# [Stated task]
Copy all of the data below line for line, without changing a single character.
=-=-=-=-=
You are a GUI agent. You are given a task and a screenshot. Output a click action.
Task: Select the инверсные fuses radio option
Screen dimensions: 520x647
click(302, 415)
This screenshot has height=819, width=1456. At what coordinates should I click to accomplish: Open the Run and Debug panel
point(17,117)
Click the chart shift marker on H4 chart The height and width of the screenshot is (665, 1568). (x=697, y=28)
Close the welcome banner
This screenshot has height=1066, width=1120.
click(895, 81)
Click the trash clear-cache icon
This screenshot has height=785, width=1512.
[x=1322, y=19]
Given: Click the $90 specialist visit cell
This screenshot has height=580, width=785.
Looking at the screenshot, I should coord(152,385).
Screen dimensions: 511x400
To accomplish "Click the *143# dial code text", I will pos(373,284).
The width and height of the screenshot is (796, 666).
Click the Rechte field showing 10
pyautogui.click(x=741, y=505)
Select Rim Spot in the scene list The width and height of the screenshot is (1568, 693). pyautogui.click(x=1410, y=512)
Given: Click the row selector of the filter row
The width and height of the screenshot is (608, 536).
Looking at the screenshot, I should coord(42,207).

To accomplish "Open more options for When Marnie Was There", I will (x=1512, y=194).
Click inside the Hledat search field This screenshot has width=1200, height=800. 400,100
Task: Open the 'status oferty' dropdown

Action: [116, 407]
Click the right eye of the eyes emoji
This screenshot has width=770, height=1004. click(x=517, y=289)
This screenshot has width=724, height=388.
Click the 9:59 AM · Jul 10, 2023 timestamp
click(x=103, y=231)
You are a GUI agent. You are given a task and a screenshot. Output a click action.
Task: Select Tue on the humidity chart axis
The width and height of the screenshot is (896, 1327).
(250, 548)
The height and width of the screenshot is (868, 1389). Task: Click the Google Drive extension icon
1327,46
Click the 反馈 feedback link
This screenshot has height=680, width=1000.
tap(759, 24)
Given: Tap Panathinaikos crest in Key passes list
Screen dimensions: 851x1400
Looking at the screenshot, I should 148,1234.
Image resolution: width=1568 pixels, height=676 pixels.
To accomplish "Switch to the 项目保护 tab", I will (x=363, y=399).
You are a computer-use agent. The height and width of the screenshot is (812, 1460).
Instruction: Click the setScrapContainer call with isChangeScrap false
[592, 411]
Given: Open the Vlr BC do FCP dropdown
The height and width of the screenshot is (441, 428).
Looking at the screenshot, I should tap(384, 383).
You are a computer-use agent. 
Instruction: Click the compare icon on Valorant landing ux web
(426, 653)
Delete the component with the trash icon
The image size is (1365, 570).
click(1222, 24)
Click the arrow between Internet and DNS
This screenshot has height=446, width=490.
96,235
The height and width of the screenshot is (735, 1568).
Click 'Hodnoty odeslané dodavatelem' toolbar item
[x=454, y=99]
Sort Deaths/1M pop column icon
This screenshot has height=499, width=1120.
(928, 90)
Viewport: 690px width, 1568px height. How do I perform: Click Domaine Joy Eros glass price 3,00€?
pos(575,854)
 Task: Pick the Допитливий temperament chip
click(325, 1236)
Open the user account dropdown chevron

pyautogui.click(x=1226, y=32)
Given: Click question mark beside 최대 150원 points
=-=-=-=-=
# [Solution for this task]
You are a GUI agent. You are given a task and a screenshot. Output a click action.
Task: Select the инверсные fuses radio option
Screen dimensions: 520x647
click(302, 415)
This screenshot has height=819, width=1456. At what coordinates should I click to accomplish: Open the Run and Debug panel
point(17,117)
Click the chart shift marker on H4 chart The height and width of the screenshot is (665, 1568). (x=697, y=28)
Close the welcome banner
This screenshot has height=1066, width=1120.
click(895, 81)
Click the trash clear-cache icon
This screenshot has height=785, width=1512.
[x=1322, y=19]
Given: Click the $90 specialist visit cell
This screenshot has height=580, width=785.
Looking at the screenshot, I should coord(152,385).
Screen dimensions: 511x400
To accomplish "Click the *143# dial code text", I will pos(373,284).
The width and height of the screenshot is (796, 666).
Click the Rechte field showing 10
pyautogui.click(x=741, y=505)
Select Rim Spot in the scene list The width and height of the screenshot is (1568, 693). pyautogui.click(x=1410, y=512)
Given: Click the row selector of the filter row
The width and height of the screenshot is (608, 536).
Looking at the screenshot, I should coord(42,207).

To accomplish "Open more options for When Marnie Was There", I will (x=1512, y=194).
Click inside the Hledat search field This screenshot has width=1200, height=800. 400,100
Task: Open the 'status oferty' dropdown

Action: [116, 407]
Click the right eye of the eyes emoji
This screenshot has width=770, height=1004. click(x=517, y=289)
This screenshot has width=724, height=388.
Click the 9:59 AM · Jul 10, 2023 timestamp
click(x=103, y=231)
You are a GUI agent. You are given a task and a screenshot. Output a click action.
Task: Select Tue on the humidity chart axis
The width and height of the screenshot is (896, 1327).
(250, 548)
The height and width of the screenshot is (868, 1389). Task: Click the Google Drive extension icon
1327,46
Click the 反馈 feedback link
This screenshot has height=680, width=1000.
tap(759, 24)
Given: Tap Panathinaikos crest in Key passes list
Screen dimensions: 851x1400
Looking at the screenshot, I should 148,1234.
Image resolution: width=1568 pixels, height=676 pixels.
To accomplish "Switch to the 项目保护 tab", I will (x=363, y=399).
You are a computer-use agent. The height and width of the screenshot is (812, 1460).
Instruction: Click the setScrapContainer call with isChangeScrap false
[592, 411]
Given: Open the Vlr BC do FCP dropdown
The height and width of the screenshot is (441, 428).
Looking at the screenshot, I should tap(384, 383).
You are a computer-use agent. 
Instruction: Click the compare icon on Valorant landing ux web
(426, 653)
Delete the component with the trash icon
The image size is (1365, 570).
click(1222, 24)
Click the arrow between Internet and DNS
This screenshot has height=446, width=490.
96,235
The height and width of the screenshot is (735, 1568).
Click 'Hodnoty odeslané dodavatelem' toolbar item
[x=454, y=99]
Sort Deaths/1M pop column icon
This screenshot has height=499, width=1120.
(928, 90)
Viewport: 690px width, 1568px height. How do I perform: Click Domaine Joy Eros glass price 3,00€?
pos(575,854)
 Task: Pick the Допитливий temperament chip
click(325, 1236)
Open the user account dropdown chevron

pyautogui.click(x=1226, y=32)
Given: Click question mark beside 최대 150원 points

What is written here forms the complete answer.